++++ Brano proposto

La
presente tesi tratta la nascita e lo sviluppo del Bebop fino al 1948, anno in cui, con la
comparsa del nonetto di Miles Davis e il conseguente avvento del «Cool-jazz»,
l'evoluzione del linguaggio jazzistico imboccò una strada diversa.
I primi due
capitoli, riguardanti la
storia della popolazione di colore in America prima e durante il periodo nel
quale il Bop muove i primi passi e le trasformazioni del jazz dalle origini
all'era dello Swing, sono sembrati indispensabili per meglio chiarire le
motivazioni sociali ed artistiche che hanno guidato i protagonisti della nuova musica verso una vera e propria
rivoluzione.
All'inizio degli anni Quaranta le grandi orchestre di jazz (a parte le
bands del Southwest orientate verso il blues, Ellington e i musicisti fedeli
alla vecchia tradizione di New Orleans) erano state inesorabilmente condizionate
dall'intervento dei bianchi, subendo un inevitabile processo di
commercializzazione. A questo punto la frattura tra i neri che era già andata
delineandosi negli anni precedenti divenne ancor più chiara: da una parte coloro
che vivevano ancora tra privazioni e sottomissione (la gente del blues, definita
da Ralph Ellison
(1914 - 1994) «quelli che non si discostarono dalla loro esperienza popolare
e la accettarono»), dall'altra i neri ormai appartenenti alla borghesia che
avevano perso buona parte delle usanze e della sensibilità artistica tipiche
della loro tradizione.

++++++++

Esercizio:
Riscrivi tutta la parte del brano sul Bebop che va da "All'inizio degli anni" giù fino a "della loro tradizione.", mettendo "mercificazione" al posto di "commercializzazione".

++++ Dati raccolti

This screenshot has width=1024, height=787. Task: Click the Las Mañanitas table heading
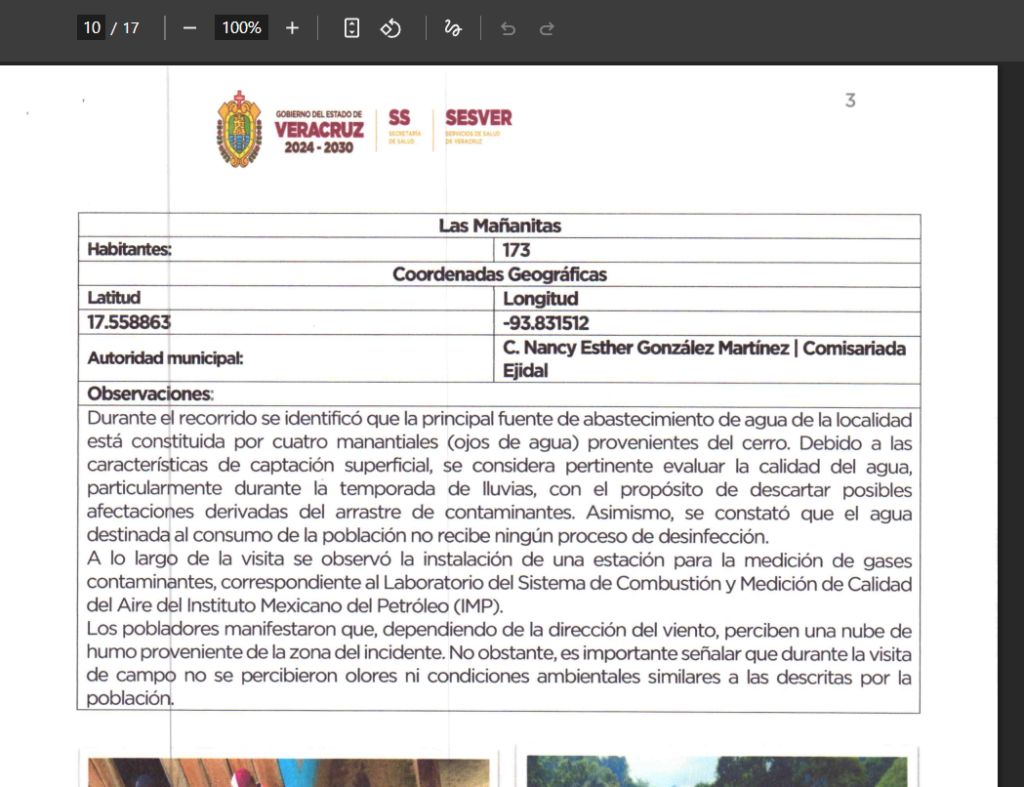500,225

++++++++

Esercizio svolto:
All'inizio degli anni Quaranta le grandi orchestre di jazz (a parte le
bands del Southwest orientate verso il blues, Ellington e i musicisti fedeli
alla vecchia tradizione di New Orleans) erano state inesorabilmente condizionate
dall'intervento dei bianchi, subendo un inevitabile processo di
mercificazione. A questo punto la frattura tra i neri che era già andata
delineandosi negli anni precedenti divenne ancor più chiara: da una parte coloro
che vivevano ancora tra privazioni e sottomissione (la gente del blues, definita
da Ralph Ellison
(1914 - 1994) «quelli che non si discostarono dalla loro esperienza popolare
e la accettarono»), dall'altra i neri ormai appartenenti alla borghesia che
avevano perso buona parte delle usanze e della sensibilità artistica tipiche
della loro tradizione.